El hombre guardó silencio y permaneció hincado ante su Reina, con la vista en el suelo, como si no esperase nada de ella, como si no esperase nada de nadie.

Fibji se había mordido la lengua para no hablar. Strenge habló por ella, como acostumbraba a hacer, sabiendo lo que había en su corazón.

—¿Cómo lograste escapar?

—Salí antes del amanecer para visitar la tumba de barro de mi padre, para dejar una ofrenda a su espíritu. Iba de regreso cuando vi llegar a los Jondaritas. Me oculté y los observé desde la colina. Tenían que haberme llevado con los demás, pero no tenía posibilidades de hacer nada y alguien debía llegar hasta vos con el mensaje, Alteza.
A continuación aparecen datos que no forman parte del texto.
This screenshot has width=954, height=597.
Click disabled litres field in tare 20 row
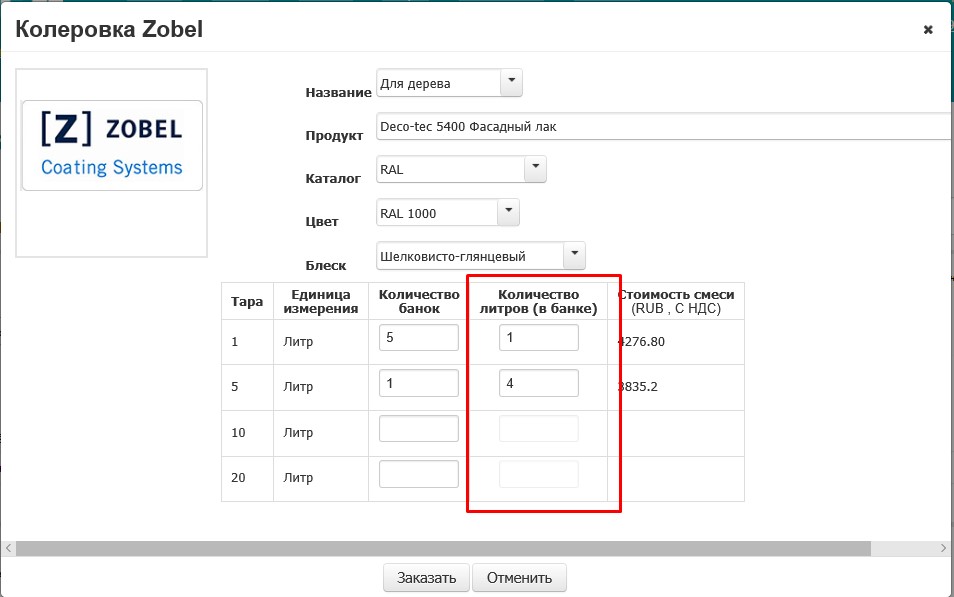pos(538,474)
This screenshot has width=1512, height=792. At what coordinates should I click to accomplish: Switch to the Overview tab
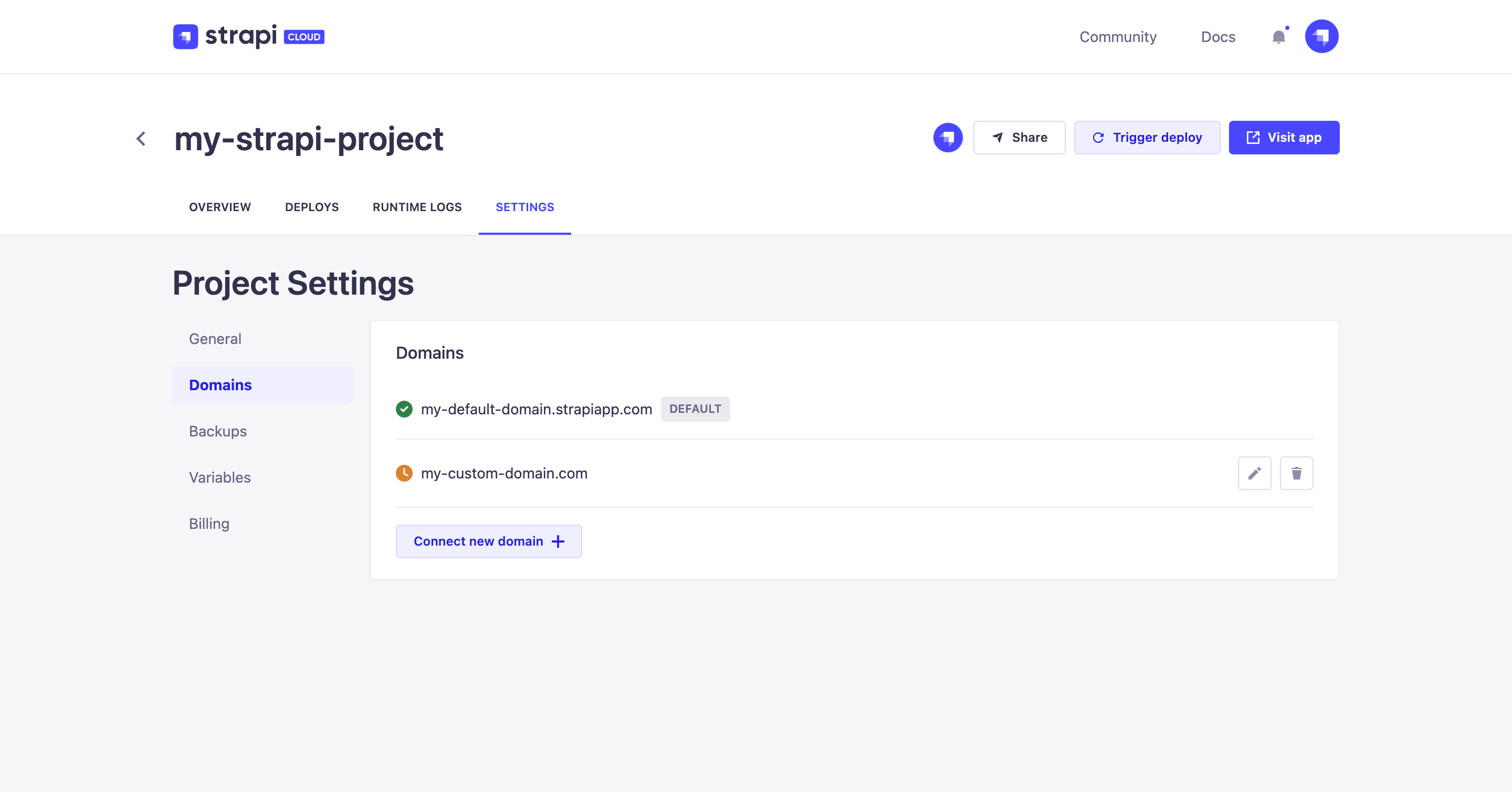pos(219,206)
Recientemente Fibji había pasado un tiempo en la Cancillería, con una bandera de tregua. Acudió al Protector del Hombre en un intento de obtener algo del Consejo de los Siete; un pacto, un acuerdo, cualquier cosa que detuviese la captura de esclavos y la matanza sin sentido. Ni siquiera llegó a ver al Protector, el consejo se negó a considerar su petición. Su misión resultó un completo fracaso y, durante todo el tiempo, no hizo sino añorar el momento de regresar a casa. Ahora lamentaba estar aquí. En la Cancillería quizás hubiese podido hacer algo; aquí no había nada que hacer.

Sólo podía escuchar los interminables relatos de masacres y pillajes, interminables súplicas de acción en contra de los Jondaritas recaudadores de impuestos, esclavistas y asesinos, súplicas que escuchaba compasiva, pero que no provocaban ninguna acción.
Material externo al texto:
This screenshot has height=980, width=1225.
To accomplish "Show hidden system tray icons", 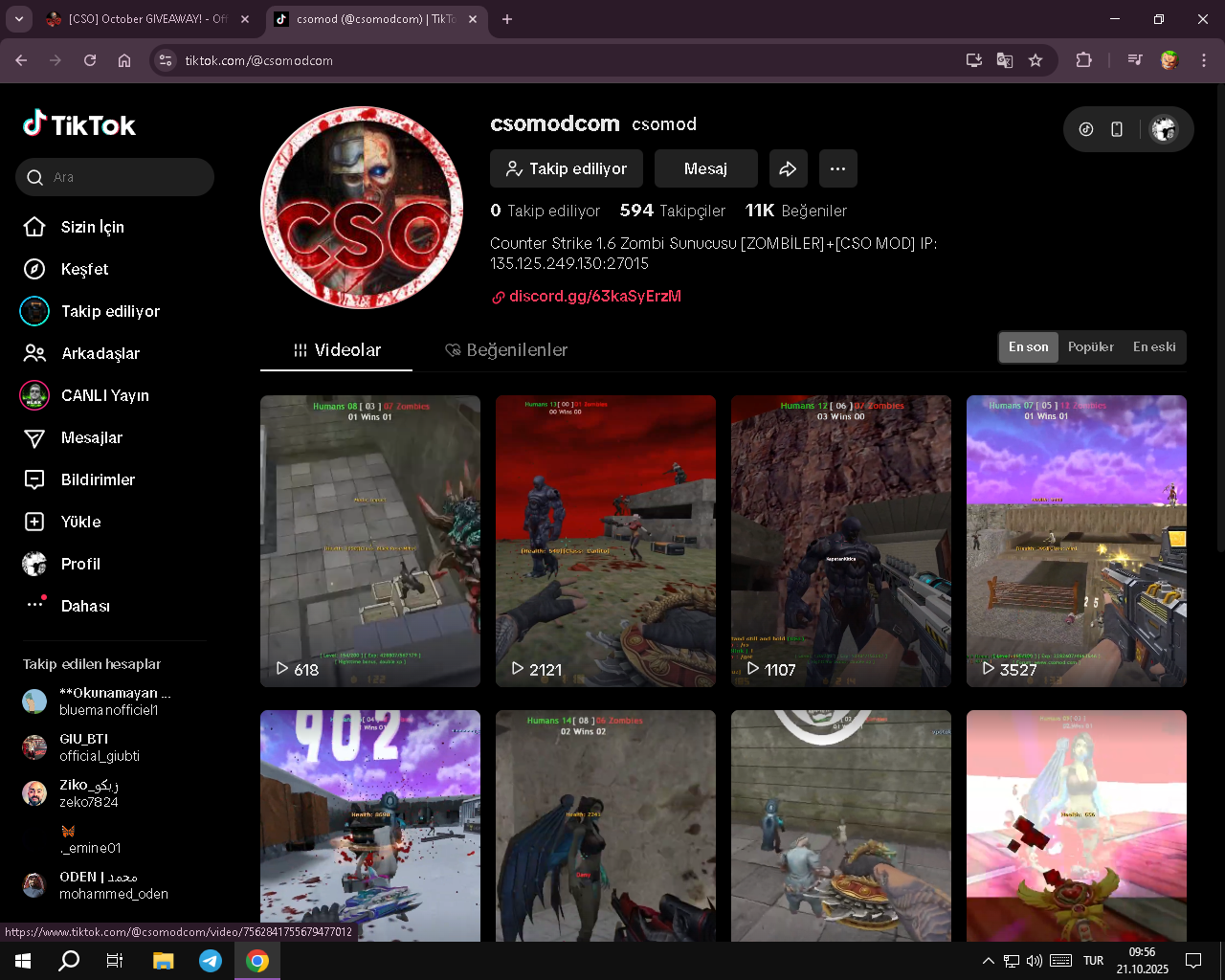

«Porque me tienen a mí. Ese maldito general nos tiene a todos nosotros, como pájaros atrapados en una red», se dijo. Al general Jondrigar no le molestaría que todos los Noor estuviesen muertos. Aguardaba con ansia el momento en que los jóvenes Noor se rebelaran contra su Reina para iniciar la guerra, ya que entonces podría matarlos más rápido. Aguardaba con ansia una sublevación, pues así podría organizar un ataque mayor. La única esperanza de los Noor radicaba en no provocarlo hasta que el plan hubiese podido ponerse en marcha. Y, luego… bueno, luego vivirían o morirían, pero no continuarían siendo víctimas.

Si los jóvenes mantenían la paz, si eran capaces de actuar según el plan, si ella hubiese visto al Protector…

Oh, seguro. Seguro que Lees Obol la hubiese escuchado. El Protector del Hombre no podía considerar que los Noor no merecían su protección. ¿No eran hombres los Noor? Pero no pudo ver al Protector; sólo al Mantenedor de la Casa, Shavian Bossit, quien la hizo pasar por una docena de audiencias inconcluyentes y frustrantes.

«¿Ha visto a los Jondaritas llevarse como esclavos a los suyos? ¿Los ha visto?», le preguntó cincuenta veces.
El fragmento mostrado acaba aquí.